PAGE TEXT:

—————

Essential Guide to Piedmont Wine (with Maps)

December 16, 2013 Blog » Learn About Wine » Essential Guide to Piedmont Wine (with Maps)

Why learn about Piedmont?

Piedmont vs. Piemonte

If you want to speak as the Italians do, say “Piemonte” (pee-ay-MON-tay).

If you’re trying to get a deeper understanding of Italian wine, Piedmont is one of the most useful wine regions to get to know. One reason for this is that Piedmont introduces us to a completely new set of wine grapes to taste and understand. It’s also one of the two most famous regions in Italy for wine (the other is Tuscany). Piedmont is in the Po River Valley and it’s home to ⅓ of the population of Italy.

When people think of Piedmont, they imagine Barolo and Barbaresco, two famous areas producing age-worthy Nebbiolo wines. In truth, Barolo and Barbaresco only account for 3% of Piedmont’s production, there’s quite a bit more to uncover. So let’s get started with Piedmont wine.

Piedmont Wine Guide

Monferrato with the Alps in the Distance in the Piedmont wine region
Monferrato in the Apennines with the Alps in the distance. photo by Stefano Pertusati

Piedmont is cupped by the Alps to the North and it looks like something out of a scene in Game of Thrones. To the South you’ll find the Apennines – less stunning – which are more like a set lumpy hills. Despite their modest stature, the slopes heading towards the Apennines is where you’ll find the quality wine production in Piedmont.

Why is wine better from the hills in Piedmont? There are two major features affecting the weather in Piedmont: the ice cold Alps and the warm Mediterranean. The tug-of-war (a.k.a. Diurnal) temperature variation makes the whole area fill up with fog in the morning that slowly burns off during the day. This means the land higher up on the hills gets more sun. More sun = happy grapes = good wine. There are good wines to be found north of the Apennines in the foothills of the Alps. But since this area (around Gattinara) is much cooler, expect much lighter tasting, higher acidity wines.
Let’s take a look at the wines of Piedmont:

Piedmont Wine Basics
If you want to experience the diversity of Piedmont wine try these:

Piedmont Wine Region Map

Piedmont Wine Map by Wine Folly

Easy to Embed Copy/Paste the code.

Red Wines of Piedmont


While the production of Nebbiolo wine is less than Barbera, it’s considered the greatest wine from Piedmont. Nebbiolo is a high tannin grape with red cherry, tar and rose flavors with clay-like terroir. When you taste a Nebbiolo wine, you can feel the grippy tannin towards the front of your mouth. At its best, a Piedmont Nebbiolo wine is enjoyed around the 10-15 year mark and has subtle notes of spice, rose, cherry and fig. There are many subregions in Piedmont that make Nebbiolo wine and thus there are a few stylistic differences to understand.

The Nebbiolo grape alone makes up 13 DOC or DOCG certified wines, and the differences between one tiny town and the next are astounding.
Diana Zahuranec Wine Pass Italy

  • Barolo DOCG >$60

    Barolo is located southwest of the city of Alba in the Apennines. The only vineyards with Barolo DOCG status are on the southern facing hills. While the color of the wine is a pale brick red, it has a bold mouth feel with rigid tannin and slightly higher alcohol content (13% minimum). The wines of Barolo are aged for at least 18 months in barrel and are released after a total of 3+ years.

—————

ROWS:
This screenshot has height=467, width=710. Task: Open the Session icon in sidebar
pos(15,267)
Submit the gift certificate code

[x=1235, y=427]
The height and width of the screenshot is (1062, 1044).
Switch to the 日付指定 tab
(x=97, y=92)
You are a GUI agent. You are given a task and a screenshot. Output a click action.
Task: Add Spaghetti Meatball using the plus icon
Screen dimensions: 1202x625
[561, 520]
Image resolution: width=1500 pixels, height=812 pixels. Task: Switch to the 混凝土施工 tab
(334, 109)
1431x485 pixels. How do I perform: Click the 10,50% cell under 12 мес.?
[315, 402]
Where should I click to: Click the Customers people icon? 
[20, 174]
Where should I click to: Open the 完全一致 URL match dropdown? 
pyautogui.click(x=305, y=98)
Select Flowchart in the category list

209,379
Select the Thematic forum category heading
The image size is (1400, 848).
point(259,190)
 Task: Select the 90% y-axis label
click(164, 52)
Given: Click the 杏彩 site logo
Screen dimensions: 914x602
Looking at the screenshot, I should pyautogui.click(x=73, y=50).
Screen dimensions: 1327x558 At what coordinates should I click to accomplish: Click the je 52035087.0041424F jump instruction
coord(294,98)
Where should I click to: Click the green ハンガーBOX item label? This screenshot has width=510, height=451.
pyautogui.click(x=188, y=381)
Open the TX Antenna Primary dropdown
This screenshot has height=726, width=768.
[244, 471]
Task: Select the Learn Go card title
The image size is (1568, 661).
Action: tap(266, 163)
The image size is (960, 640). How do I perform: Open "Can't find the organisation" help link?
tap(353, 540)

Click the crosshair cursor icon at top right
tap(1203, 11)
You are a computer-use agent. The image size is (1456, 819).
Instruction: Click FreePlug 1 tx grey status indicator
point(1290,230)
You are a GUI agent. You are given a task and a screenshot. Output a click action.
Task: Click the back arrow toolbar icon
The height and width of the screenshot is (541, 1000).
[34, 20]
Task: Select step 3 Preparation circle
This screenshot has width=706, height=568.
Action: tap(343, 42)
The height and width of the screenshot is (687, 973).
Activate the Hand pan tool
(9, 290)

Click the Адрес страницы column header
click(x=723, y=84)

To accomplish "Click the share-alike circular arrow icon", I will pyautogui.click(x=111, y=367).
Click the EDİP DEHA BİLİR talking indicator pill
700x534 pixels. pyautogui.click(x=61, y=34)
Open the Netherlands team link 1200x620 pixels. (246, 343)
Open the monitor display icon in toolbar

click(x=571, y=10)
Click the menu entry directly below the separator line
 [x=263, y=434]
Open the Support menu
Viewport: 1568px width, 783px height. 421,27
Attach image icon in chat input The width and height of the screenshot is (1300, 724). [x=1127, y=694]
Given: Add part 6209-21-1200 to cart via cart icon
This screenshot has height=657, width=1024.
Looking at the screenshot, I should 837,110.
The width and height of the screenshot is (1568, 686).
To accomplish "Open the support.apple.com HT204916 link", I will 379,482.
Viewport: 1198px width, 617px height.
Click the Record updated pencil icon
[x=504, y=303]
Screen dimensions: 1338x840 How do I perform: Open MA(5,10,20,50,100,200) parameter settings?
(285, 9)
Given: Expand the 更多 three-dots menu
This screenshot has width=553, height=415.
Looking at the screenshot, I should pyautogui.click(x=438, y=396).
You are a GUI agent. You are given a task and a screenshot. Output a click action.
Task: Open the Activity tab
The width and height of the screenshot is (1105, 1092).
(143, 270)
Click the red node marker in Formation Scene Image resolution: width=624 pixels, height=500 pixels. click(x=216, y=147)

—————

Which subtle notes does the Piedmont wine guide attribute to a Piedmont Nebbiolo wine enjoyed at its best, around the 10-15 year mark? List them all. The data placed after the Piedmont wine guide come from a separate source.

- Spice
- Rose
- Cherry
- Fig